The industry standard is that in order to lose 1lb of fat, you need to burn 3,500 fewer calories than you eat. By putting yourself in a daily deficit of 500kcals, you should in theory lose 1lb of fat.
Unfortunately, while this can work for some people, it’s not actually that simple.
Studies have shown that 3,500 calories largely overestimates how much weight someone will lose as well as how much of that weight will be from fat. Researchers explain that much of the discrepancy is because of the way the body’s metabolism. It changes as your weight changes. The weight you lose comes from a combination of fat and lean tissue, which is mostly muscle. How much of that weight loss comes from fat versus muscle depends on many varying variable, and caloric deficits never target fat exclusively. So when someone says you can burn fat exclusively on a new miracle diet or fat burning workout, it’s pretty much untrue.
Understanding your BMR and daily energy expenditure
You need to have a good idea of how many calories you burn on an average day in order to lose weight effectively. According to the NHS UK, the average adult woman burns 2000kcals calories per day, and the average adult man burns 2500kcals per day. Yet this is just an average and you shouldn’t use this as your number if you are trying to lose weight. Factors that determine your energy output are age, activity level, body size, hormones, and body composition.

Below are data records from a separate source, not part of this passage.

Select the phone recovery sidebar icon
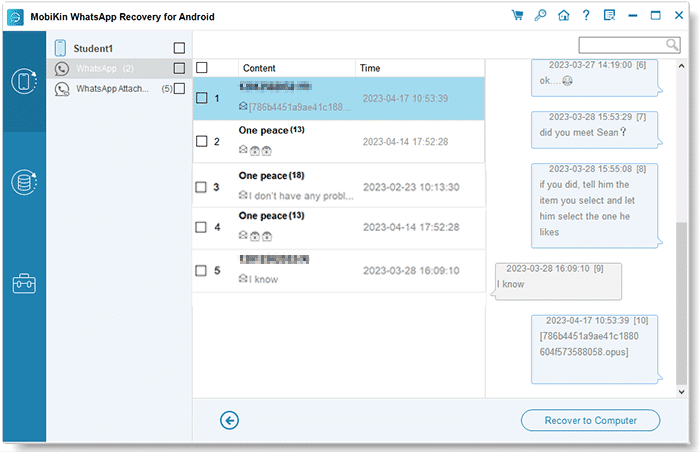tap(23, 82)
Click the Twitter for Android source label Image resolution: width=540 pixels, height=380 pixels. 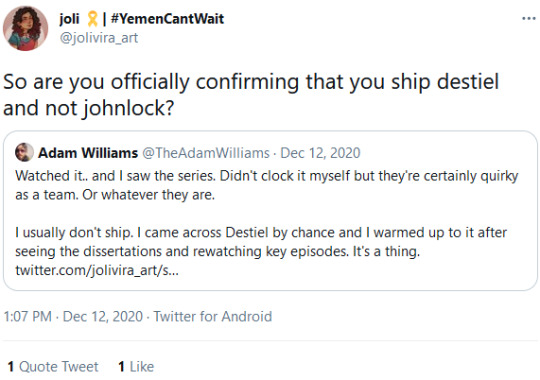click(212, 316)
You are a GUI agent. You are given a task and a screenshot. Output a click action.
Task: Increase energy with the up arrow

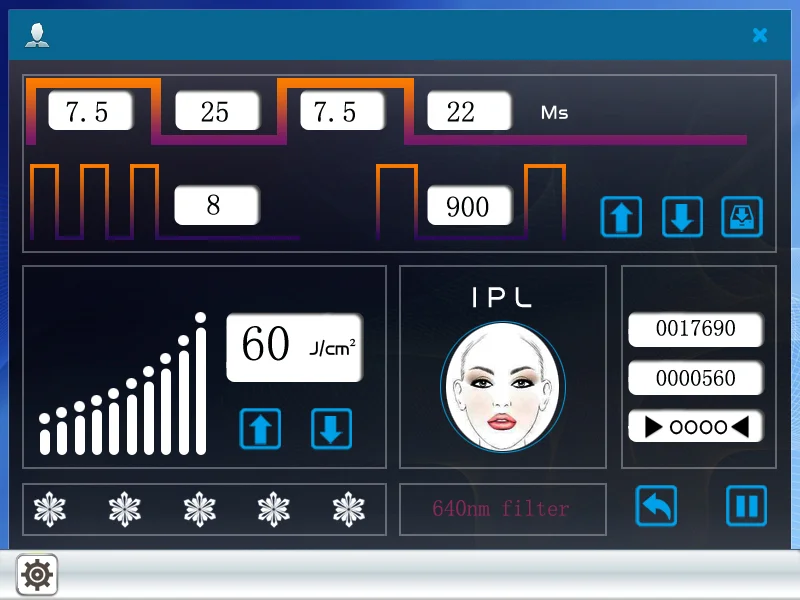(x=260, y=429)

To get a more accurate idea of your daily requirements, you can use an online metabolic rate calculator. These help you to calculate you basal metabolic rate (BMR), which refers to the number of calories that the body burns every day just to function effectively. It’s based on your height, weight, age, and gender, according to diabetes.co.uk. When multiplied by your daily activity factor, you get your daily energy output – if you were to take in the same number of calories each day you would maintain your current weight. You should also be mindful that some of these BMR calculators do not consider your body composition e.g. Two people weighing the same but one having more muscle will have a big difference between how many calories they burn on a daily basis.
Once you understand your current daily requirement, you can create your own formula for weight loss. To put simply, as long as you eat and drink fewer calories than that number, or you increase your daily caloric burn with exercise, you will lose weight.
In terms of the 3,500-calorie rule, you would have to be in a daily deficit of 500kcals at the end of each day – resulting in losing 1lb of fat in a week. Unfortunately, that equation oversimplifies. As I have mentioned above there are varying factors to consider, so don’t expect to lose that much that fast.
You can use this link to predict your weight loss – weight loss predictor. It uses mathematical models based on your age, height, weight, and biological sex, as well as the size of your daily caloric deficit. It also provides an estimate of how many calories you need to maintain your body weight.